NASはファイルサービス専用のサーバーとも表現できる形態です。一般的なサーバーのファイル管理機能のみをネットワーク経由で提供するコンピューターです。当然ですが設備コストはSANの方がかかりますし、システム全体の構成も複雑になってしまいます。

SAN、NASのメリット

DASの場合、必要なデータにアクセスするには、必ずサーバーを経由してデータを保存しているストレージにアクセスする必要がありますので、どうしてもデータの読み出しには時間がかかります。

またデータを保存しているサーバーに問題が発生すると、データにアクセスすることはできなくなります。さらにストレージの保存領域が余っていても、他のサーバーがストレージとして利用することができません。

そのため各サーバーの持っているストレージの記憶領域の全てを有効利用することが困難です。その点ではSAN、NASの形態の方が、多数の端末がネットワーク経由でアクセスする状況に適していると言えます。ではコストのかかるSANのメリットはどこにあるのでしょうか?SANではサーバーのみが保存データにアクセスするコンピューターと同じネットワークに接続されています。

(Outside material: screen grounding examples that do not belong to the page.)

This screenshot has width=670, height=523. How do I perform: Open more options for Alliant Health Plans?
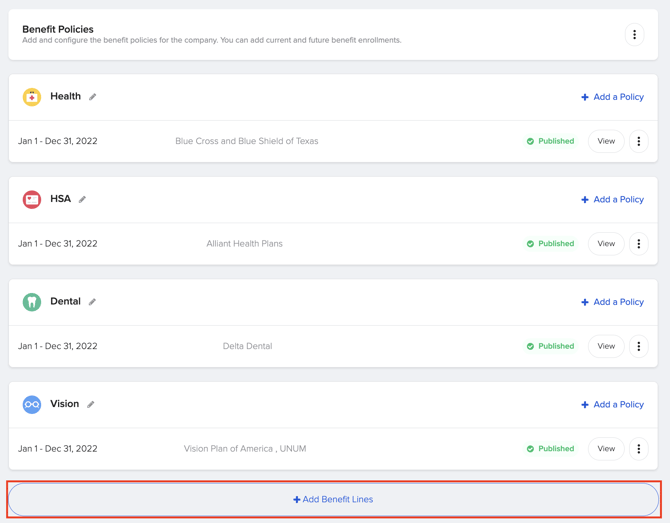(639, 244)

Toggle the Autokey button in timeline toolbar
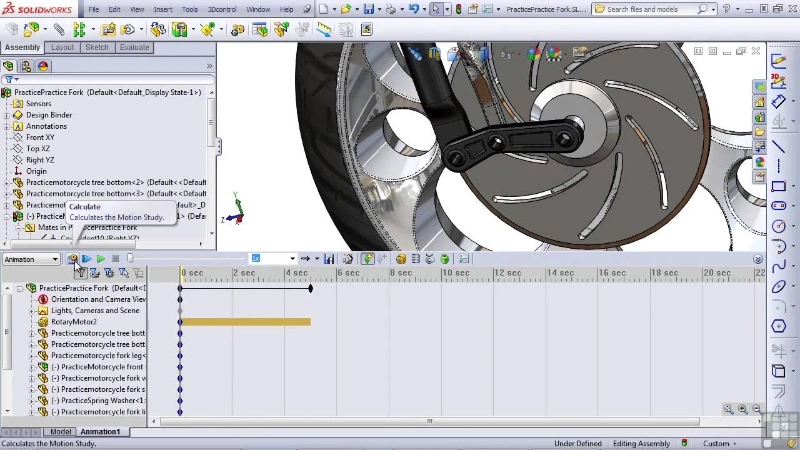pos(369,259)
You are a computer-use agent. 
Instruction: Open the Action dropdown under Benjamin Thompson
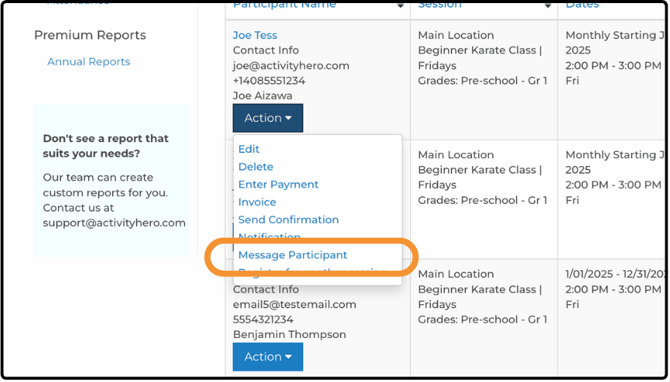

そしてサーバーとストレージの間に非常に高速な回線(最大で8Gigabit/秒)を利用した独自のネットワーク(ファイバーチャネル)を構築しています。そのため保存されているデータにアクセスする時間を短縮することができます。また複数のストレージを共有して1つの記憶領域として利用することができますので無駄のない運用が可能となります。

さらに複数のサーバーでストレージを共有することができますので、一部のサーバーに問題が発生してもネットワーク経由で保存したデータにアクセスすることが可能です。しかし大容量のデータを保存するような環境でなければ、コスト面からNASを採用する方が好ましい状況となります。

SAN、NASの今後

設備コストのかかるSANが最も理想的な形態と言えなくもないですが、一般的なネットワークの通信速度が向上することによって、現在ではNASを採用したストレージを利用する割合が増加しているようです。またSANを採用したネットワークには専門の知識を持っている担当者が必要となる点も、この流れを後押ししているとも言われています。

最近ではSANであっても、一般的なネットワークで利用されている通信規格(TCP/IP)を利用してストレージを接続する「iSCSI(アイ・スカジー)」と呼ばれる新技術が登場しています。

このような状況から予想すると、少なくとも小規模のネットワーク環境では、NASが今後の主要なストレージ装置としての地位を確立すると思われます。しかしSANを採用したストレージの運用が、今後の技術の開発によって簡易化することがあれば小規模のオフィスなどでも利用されるようになるかもしれません。

専用のネットワークによってストレージ間のデータ転送が行われる形態が、ネットワークへの負担軽減の面からすれば、理想的な形態であることには間違いありません。あとは設備コストをどうやれば軽減できるか、という問題だけが残ります。